Task brief
Recast the items, starting with the line containing "is (2464, 728)." and continuing through the end of the items, as a two-column CSV with the columns instruction and answer: one row per item, each field enclosed in double quotes and with line breaks replaced by spaces. Omit the pictures.
++++ Data to process
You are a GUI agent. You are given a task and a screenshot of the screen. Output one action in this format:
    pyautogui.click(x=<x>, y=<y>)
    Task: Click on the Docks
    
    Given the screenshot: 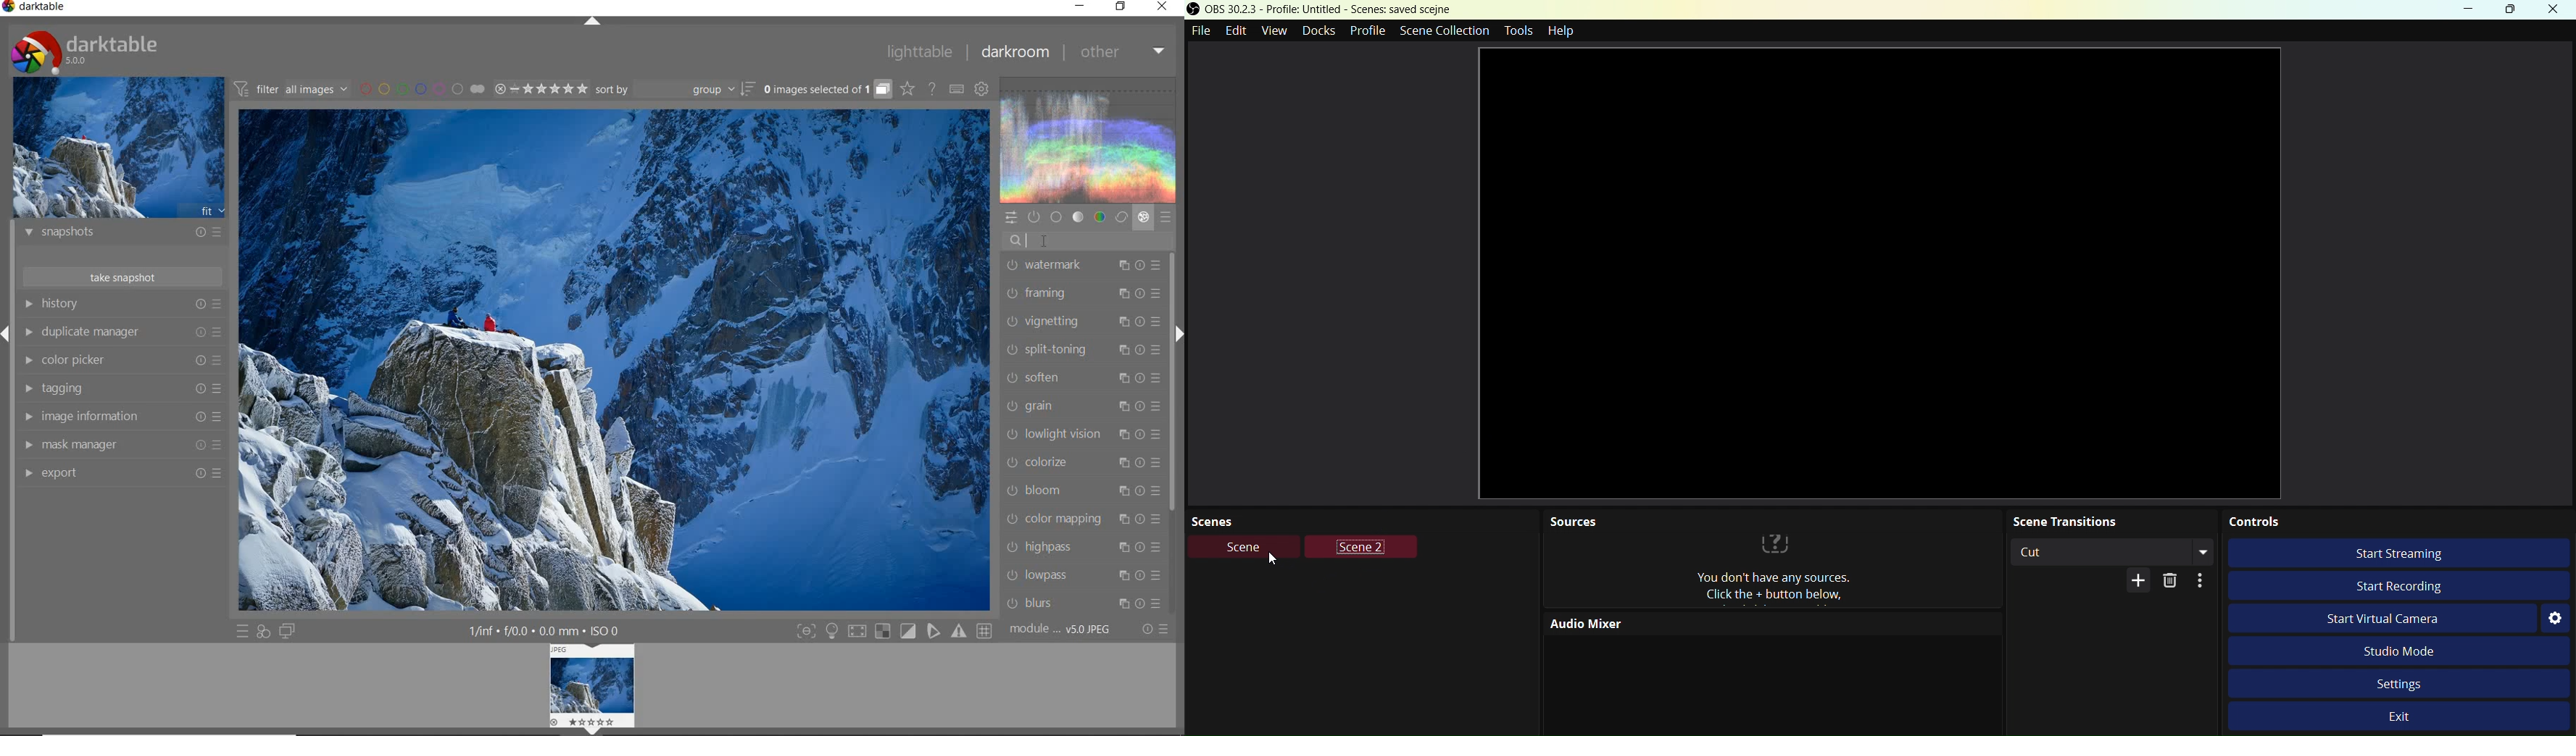 What is the action you would take?
    pyautogui.click(x=1320, y=32)
    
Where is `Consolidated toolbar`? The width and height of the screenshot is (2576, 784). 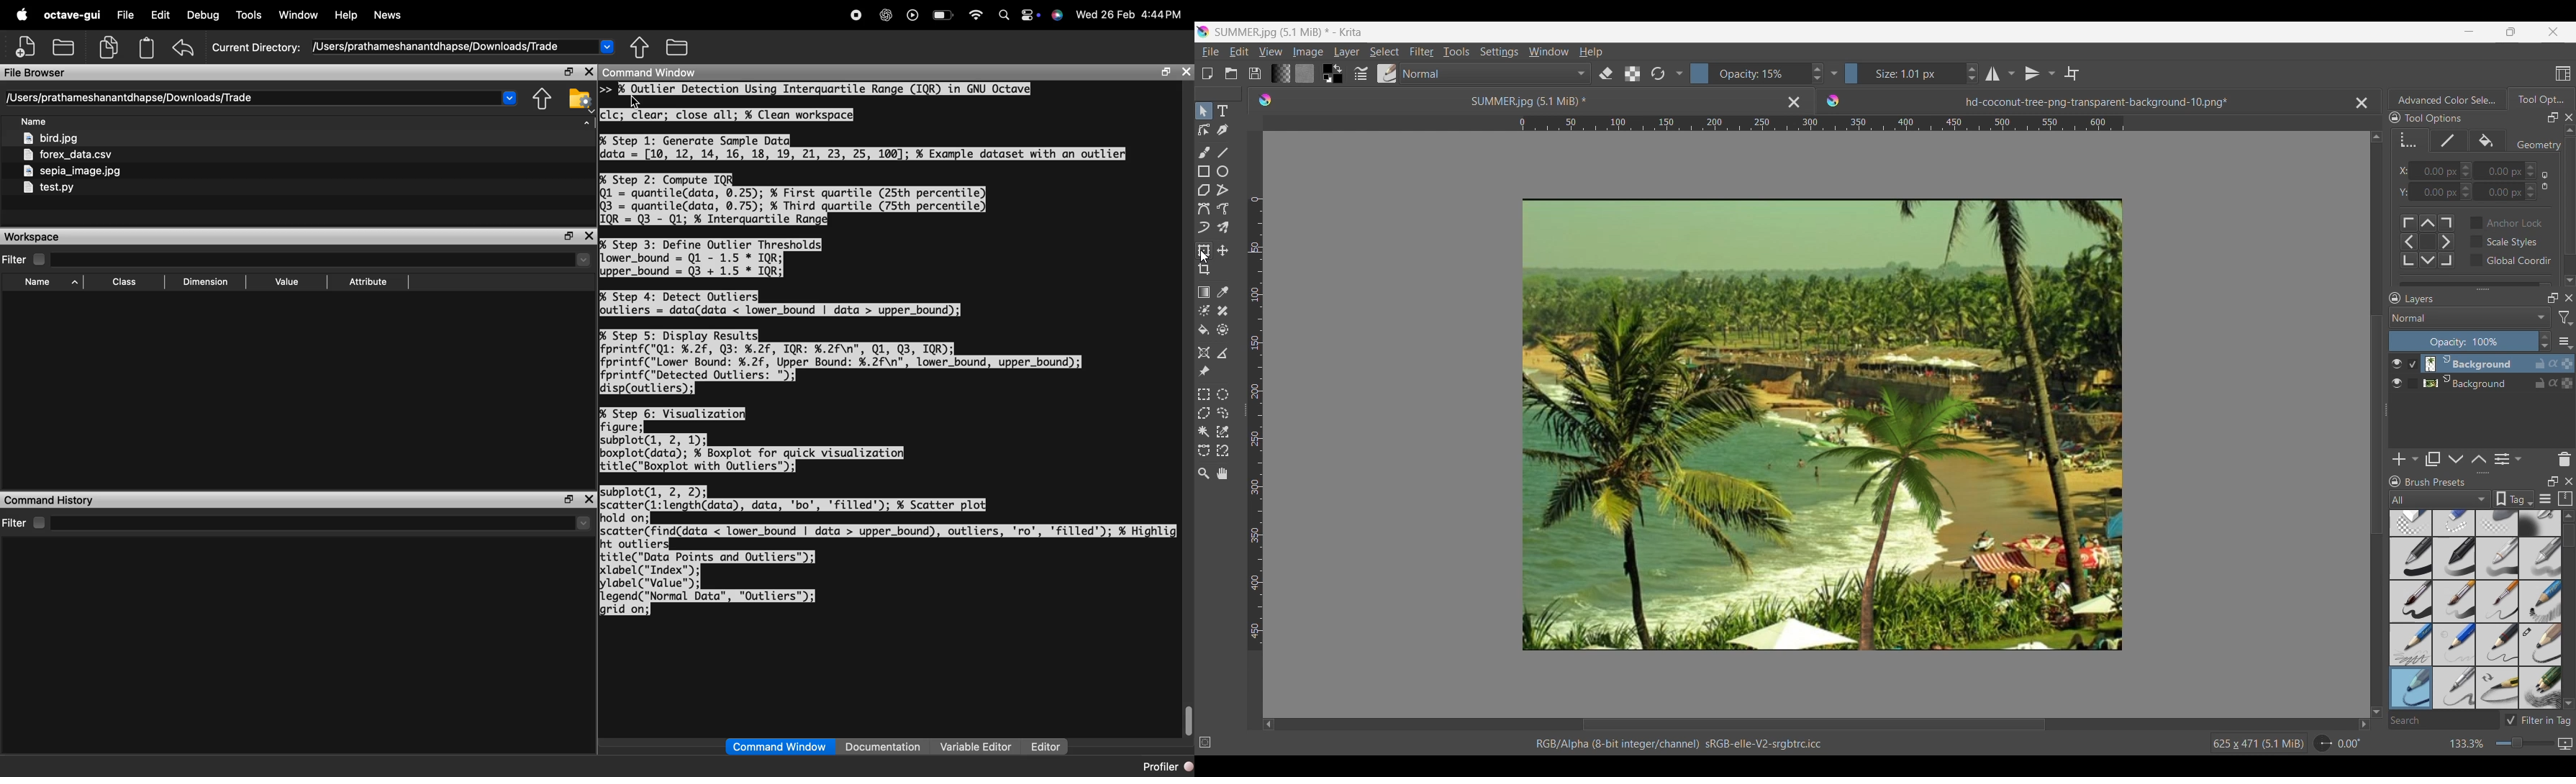 Consolidated toolbar is located at coordinates (1679, 73).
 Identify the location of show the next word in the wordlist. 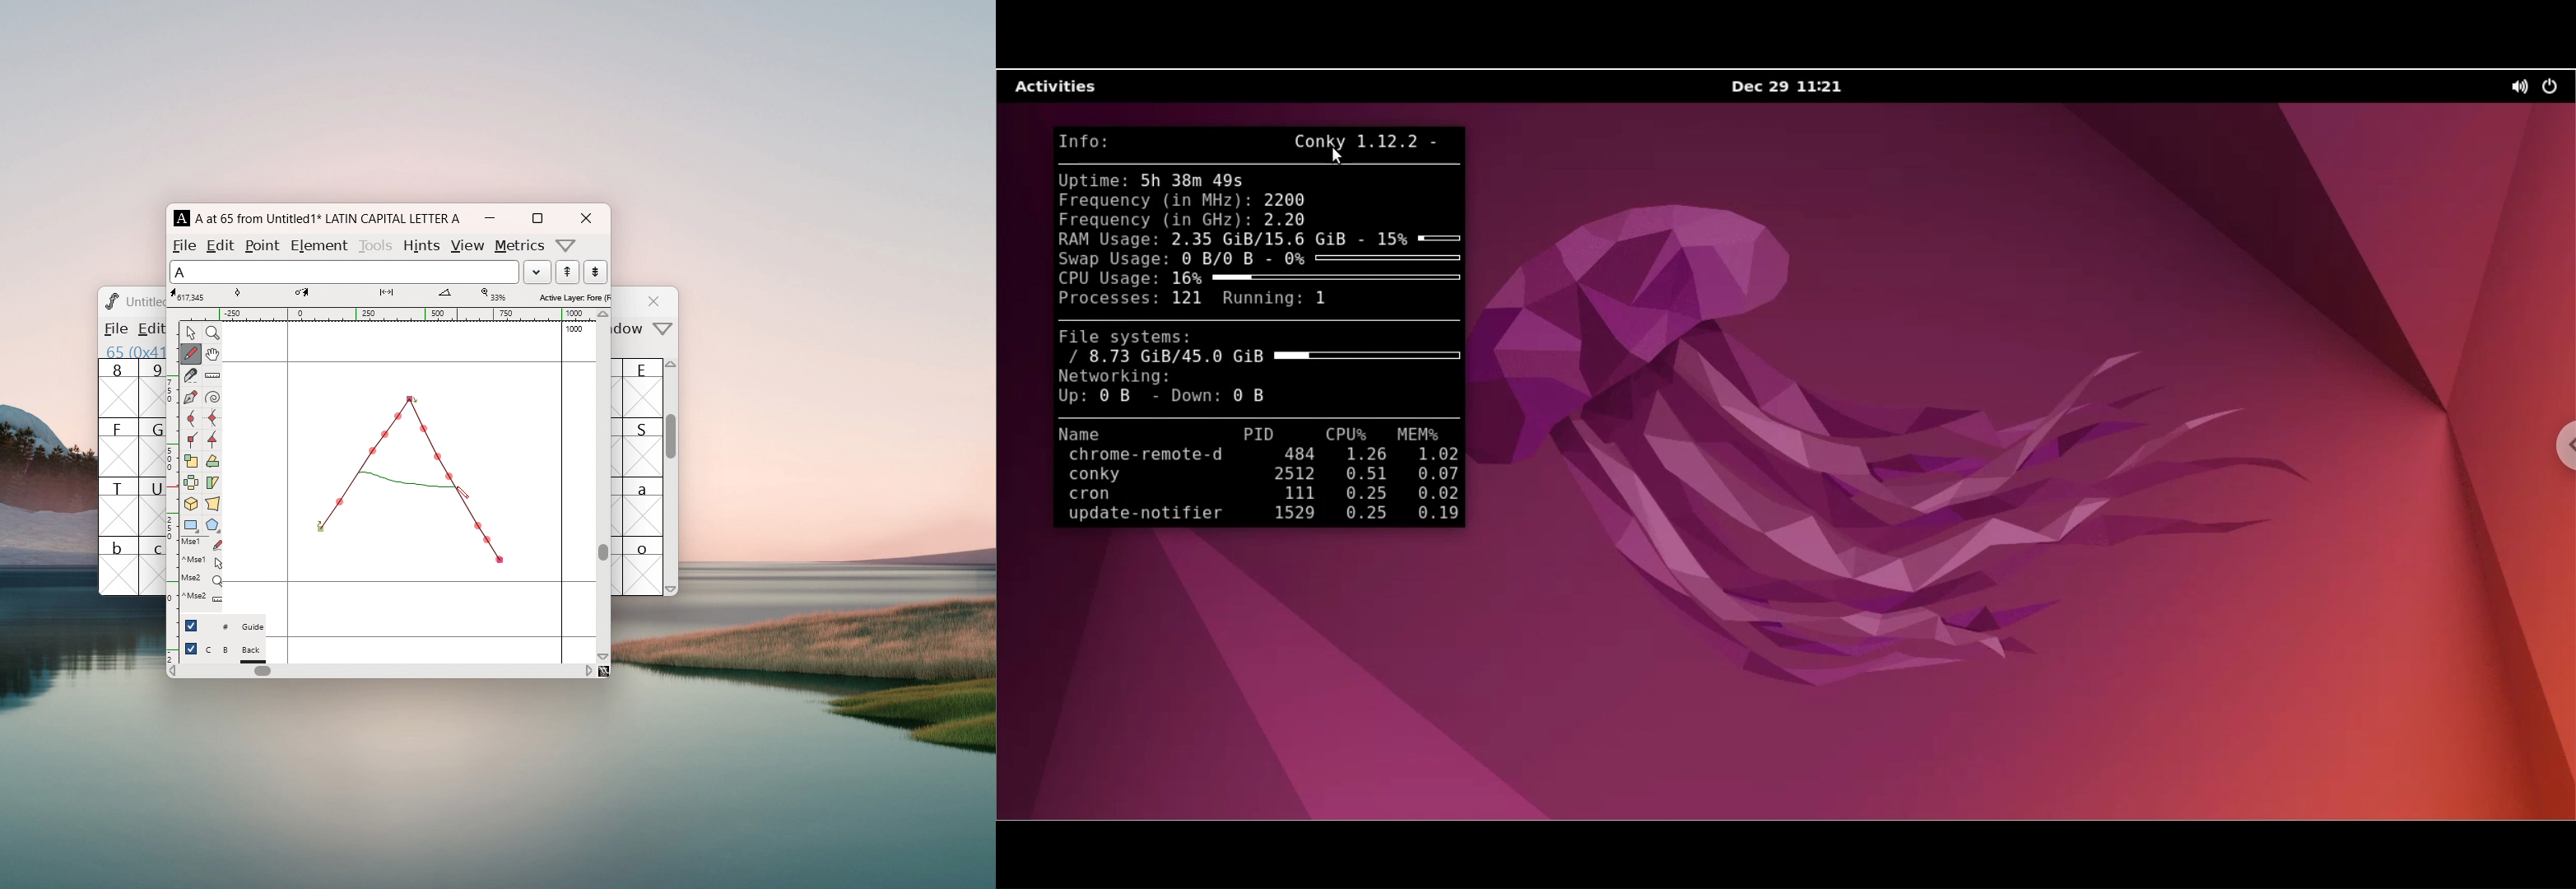
(567, 273).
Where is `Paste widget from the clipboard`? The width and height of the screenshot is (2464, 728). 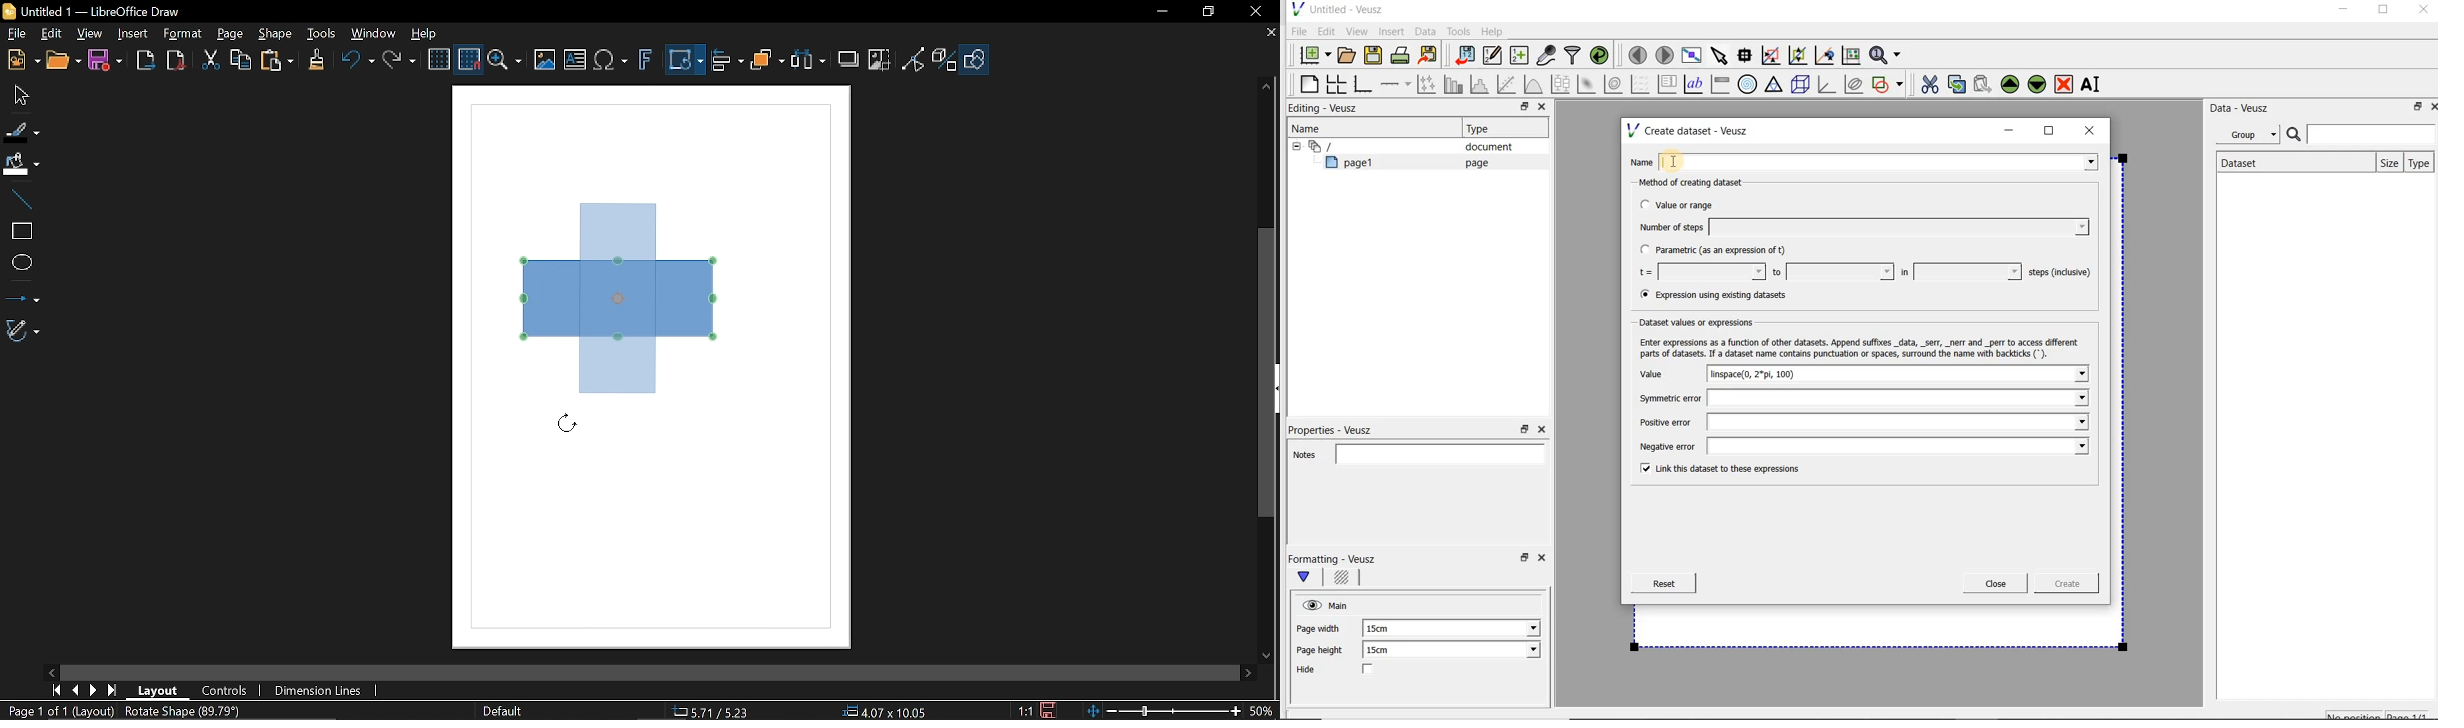
Paste widget from the clipboard is located at coordinates (1985, 84).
++++++++
Result
instruction,answer
"Where is `Paste widget from the clipboard`? The width and height of the screenshot is (2464, 728).","Paste widget from the clipboard is located at coordinates (1985, 84)."